From the Washington Post article, http://www.washingtonpost.com/opinions/the-scientific-finding-that-settles-the-climate-change-debate/2011/03/01/gIQAd6QfDM_story.html?wprss=rss_opinions,
“It is true that Muller made no attempt to ascertain “how much of the warming is due to humans.” Still, the Berkeley group’s work should help lead all but the dimmest policymakers to the overwhelmingly probable answer.”
In other words, they have no factual data link to Anthropogenic Carbon Dioxide having an effect on global warming/climate change/climate chaos or any new straw-dog they introduce to compensate for their lack of objectivity.
Scandal? What scandal? “Muller’s figures also conform with the estimates of those British and American researchers whose catty e-mails were the basis for the alleged “Climategate” scandal, which was never a scandal in the first place.”
A new scientific method of proving a theory, not by fact, but by the overwhelmingly probable. Sounds somewhat like consensus.

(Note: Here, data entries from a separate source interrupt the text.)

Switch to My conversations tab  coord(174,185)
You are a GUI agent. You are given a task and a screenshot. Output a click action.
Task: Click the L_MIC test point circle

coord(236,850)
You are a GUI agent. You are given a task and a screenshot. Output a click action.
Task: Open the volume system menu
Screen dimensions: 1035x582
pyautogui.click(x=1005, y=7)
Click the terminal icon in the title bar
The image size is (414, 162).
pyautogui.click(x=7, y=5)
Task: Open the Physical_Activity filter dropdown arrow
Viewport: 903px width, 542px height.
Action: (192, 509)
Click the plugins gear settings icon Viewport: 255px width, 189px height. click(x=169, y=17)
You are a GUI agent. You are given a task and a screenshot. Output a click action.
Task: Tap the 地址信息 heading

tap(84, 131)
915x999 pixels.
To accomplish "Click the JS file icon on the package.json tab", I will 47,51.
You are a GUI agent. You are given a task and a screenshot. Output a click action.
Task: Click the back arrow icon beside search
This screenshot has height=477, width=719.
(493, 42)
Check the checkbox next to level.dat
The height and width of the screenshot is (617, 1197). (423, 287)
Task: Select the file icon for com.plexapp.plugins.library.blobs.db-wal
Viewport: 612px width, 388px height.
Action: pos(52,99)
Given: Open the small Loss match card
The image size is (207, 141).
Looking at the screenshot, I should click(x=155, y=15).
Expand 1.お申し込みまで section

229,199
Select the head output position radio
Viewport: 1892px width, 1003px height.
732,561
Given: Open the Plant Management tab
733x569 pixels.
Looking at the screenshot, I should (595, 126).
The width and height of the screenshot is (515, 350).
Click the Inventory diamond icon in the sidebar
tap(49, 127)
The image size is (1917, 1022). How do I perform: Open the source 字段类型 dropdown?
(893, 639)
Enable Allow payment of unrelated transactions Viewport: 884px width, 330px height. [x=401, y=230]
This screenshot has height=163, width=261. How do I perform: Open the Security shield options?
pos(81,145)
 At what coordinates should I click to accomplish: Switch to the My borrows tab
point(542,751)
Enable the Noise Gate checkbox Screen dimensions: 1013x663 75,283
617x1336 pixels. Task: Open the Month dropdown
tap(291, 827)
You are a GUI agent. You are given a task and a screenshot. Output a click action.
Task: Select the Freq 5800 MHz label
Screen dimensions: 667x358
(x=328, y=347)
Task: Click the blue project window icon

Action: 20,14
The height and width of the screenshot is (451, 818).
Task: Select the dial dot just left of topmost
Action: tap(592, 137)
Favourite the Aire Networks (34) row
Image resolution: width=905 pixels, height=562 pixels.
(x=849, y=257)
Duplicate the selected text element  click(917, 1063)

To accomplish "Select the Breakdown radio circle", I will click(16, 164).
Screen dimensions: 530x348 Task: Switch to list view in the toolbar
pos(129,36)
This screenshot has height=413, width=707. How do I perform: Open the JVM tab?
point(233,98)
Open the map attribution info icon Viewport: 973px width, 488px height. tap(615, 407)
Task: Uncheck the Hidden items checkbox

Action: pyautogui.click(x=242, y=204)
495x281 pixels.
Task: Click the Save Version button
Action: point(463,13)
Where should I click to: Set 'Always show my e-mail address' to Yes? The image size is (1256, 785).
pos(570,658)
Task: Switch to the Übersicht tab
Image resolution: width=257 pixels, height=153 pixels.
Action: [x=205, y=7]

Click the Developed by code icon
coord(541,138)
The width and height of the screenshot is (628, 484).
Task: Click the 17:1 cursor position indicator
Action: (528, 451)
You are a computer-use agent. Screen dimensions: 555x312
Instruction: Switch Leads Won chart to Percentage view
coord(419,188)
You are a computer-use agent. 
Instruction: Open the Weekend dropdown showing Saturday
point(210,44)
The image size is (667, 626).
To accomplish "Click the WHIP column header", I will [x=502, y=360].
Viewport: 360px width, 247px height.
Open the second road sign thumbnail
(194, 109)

I am still waiting for the factual data link connecting Anthropogenic and/or Natural Carbon Dioxide to global warming – the original theory – or to any of the straw-dogs, which the Almor Goretry acolytes present in their efforts to prove something, whatever that something may be.

Ron Cram
October 25, 2011 8:53 am

I think one of the reasons RealClimate is upset at BEST is that BEST shows the early 19th century was cooler than tree rings show. When the Little Ice Age rears its head in this fashion, it throws off the nice, neat narrative RealClimate and the IPCC folks have been selling because natural climate variation is much greater than they previously believed. Also, it shows a second Divergence Problem in the early 19th century. It is hard to support the claim the divergence in the late 20th century is due to anthropogenic effects when we have evidence of a divergence in the early 19th century.
BEST may not have done great work in regards to UHI effects and station siting issues, but the surface temp series in the early 19th century throws a wrench into the works. We will have to see if that portion of their work holds up under scrutiny.